Histologically clear cell chondrosarcoma is characterized by benign giant cells alongside tumor cells with clear or granular cytoplasm, mixed with conventional chondrosarcoma in 50% of the cases. The cells present with rounded and centrally located nuclei. In cases in which the spine is involved, bone formation and cartilaginous components are minimal or even absent [3]. Vascularity is a common feature in this tumor [1]. On the molecular level, recent studies have shown that there is evidence of extra copies of chromosome 20 and loss or rearrangements of 9p. Also, expression of PTHLH, PDGFIHH, Runt-related transcription factor 2, and matrix metalloproteinase 2 was found [9, 12].

The most common presenting symptom in chondrosarcoma is pain in the area of the lesion. The pain is often insidious in nature and can be present for weeks to years. Other complaints include a palpable mass and neurologic deficit in half of the patients [2]. The neurologic presentation can range from radicular pain to frank weakness.

Although clear cell chondrosarcomas are considered low-grade malignant tumors, dedifferentiation into a more aggressive neoplasm can occur. Distant metastases have been reported [13]. Even though metastases are rare, they may occur up to 20 years following initial diagnosis; consequently, long-term followup is required [14]. Furthermore, having a reasonably benign biological behavior, clear cell chondrosarcoma needs to be treated as a malignancy. The best treatment for spinal chondrosarcoma is surgery. En bloc resection is associated with longer survival rates [15]. Local recurrence rates as low as 20% can be achieved. Unfortunately en block resection is not always feasible, due to limitations of location, compromise of stability, and risk of neurological deficit [16]. Thus, in some cases intralesional curettage is more appropriate. In this regard, a set of selection criteria have been proposed by Boriani et al. [15]. They include circumferential spinal canal involvement, the potential of cord ischemia due to ligation of the segmental artery, and the need for spinal cord ligation to complete en block resection. Unfortunately, results following curettage are poor.

Chondrosarcomas are poorly responsive to chemotherapy and radiation [17]. However, high-dose proton and photon radiation therapy may play a role in local control of chondrosarcomas, especially in the case of subtotal resection or inoperable lesions [18].

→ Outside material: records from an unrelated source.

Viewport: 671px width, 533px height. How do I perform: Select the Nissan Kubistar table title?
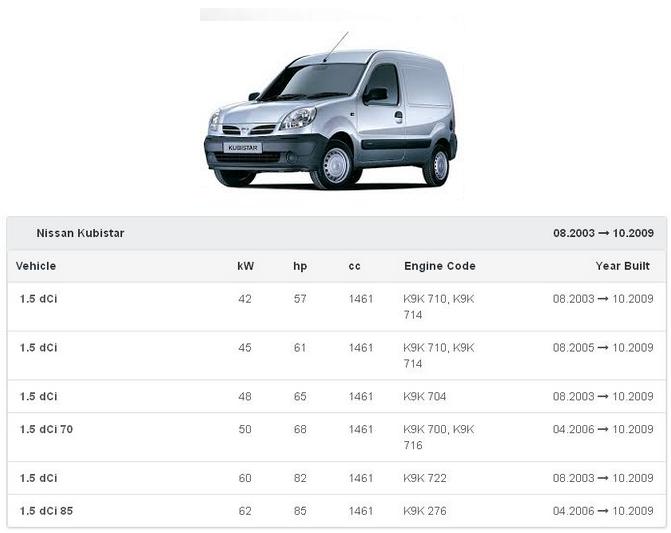[x=80, y=233]
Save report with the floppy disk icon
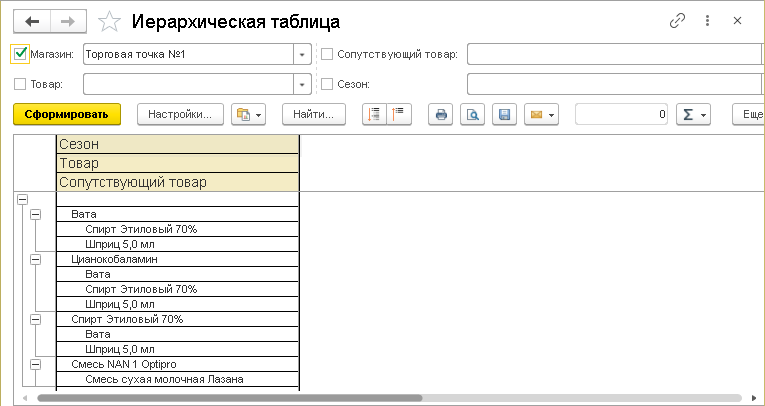This screenshot has height=406, width=765. pyautogui.click(x=505, y=115)
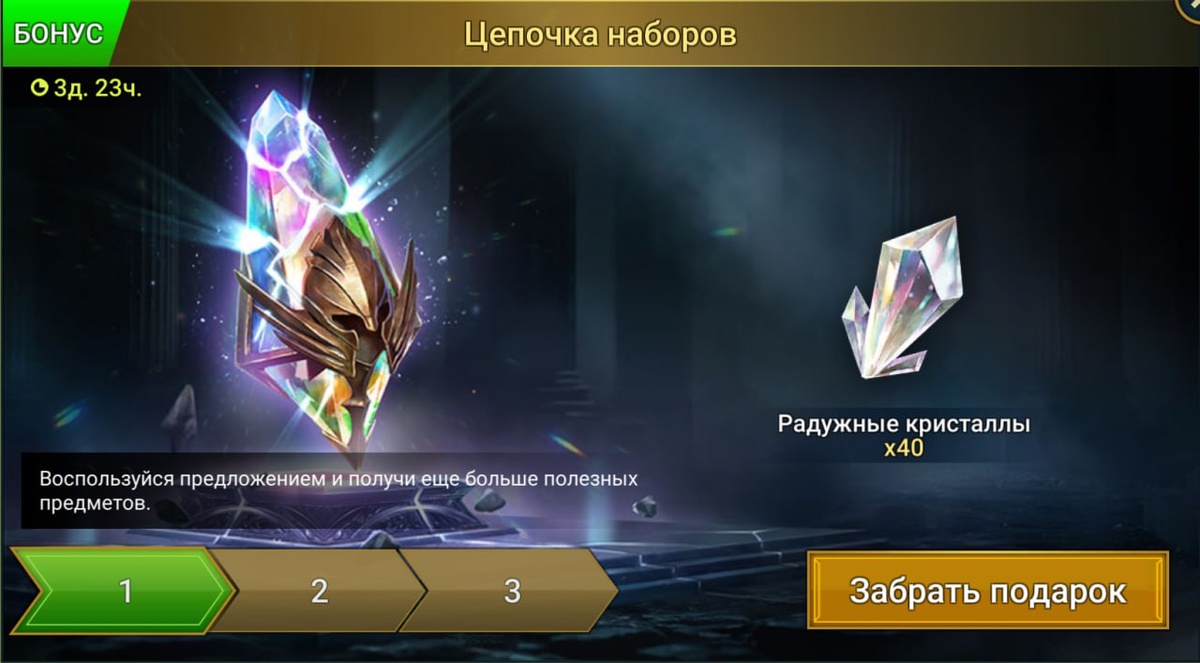This screenshot has width=1200, height=663.
Task: Click the x40 reward quantity
Action: 903,448
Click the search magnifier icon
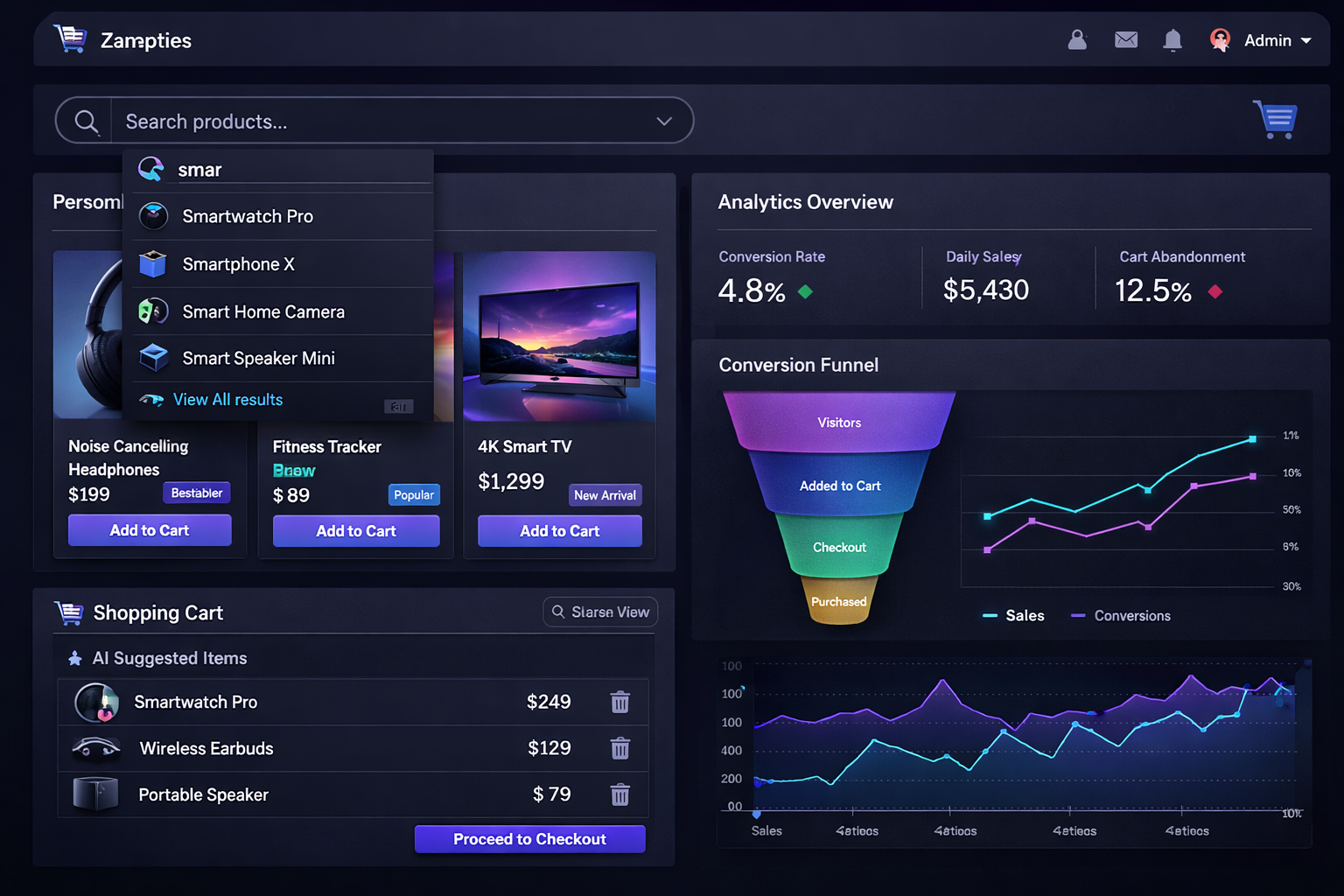The height and width of the screenshot is (896, 1344). pos(85,120)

Finally, appropriate staging is essential for diagnosis and treatment and includes radiologic and histological information. The appropriate imaging studies allow for better understanding of the extent of the lesion as well as differential diagnosis, which includes metastatic lesions, angioblastic meningioma, osteosarcoma, Ewing’s sarcoma, and hemangiopericytoma [1]. Imaging includes plain radiographs, CT, and MRI to evaluate the tumor. Additional imaging of the chest, abdomen, pelvis, and rest of spinal cord, including scintigraphy, is also necessary to exclude secondary disease. When a histological diagnosis is needed preoperatively to aid in surgical planning, image-guided needle biopsy is preferred to excisional biopsy, since the latter can adversely alter prognosis and survival [15].

4. Conclusion

Primary clear cell chondrosarcoma of the spine is a rare encounter in clinical practice; being a rather low-grade malignancy, it benefits greatly from prompt and adequate treatment. Thus, it is important to keep in mind this entity in the differential diagnosis of spinal tumors, in order to optimize treatment planning. Clear cell chondrosarcoma is a surgical disease. Gross-total resection should be the ultimate surgical goal, although not always is it feasible due to the nobility of nearby structures. Adjuvant radiotherapy should also be taken into consideration in the management of this tumor.

Abbreviations

CT: Computed tomography
MR:Magnetic resonance
H/E:Hematoxylin/eosin
NSAIDs:Non steroidal anti-inflammatory drugs
Th: Thoracic
Gy:Gray
PTHLH:Parathyroid hormone-like hormone
PDGFIHH:Platelet-derived growth factor/Indian hedgehog.

Acknowledgments

Case presented at the 25th Annual Congress of the Hellenic Neurosurgical Society, held at the Divani Caravel Hotel, Athens, Greece, 23–25 June 2011.

Conflict of Interests

The authors have no funding/research contracts or conflict of interests to declare.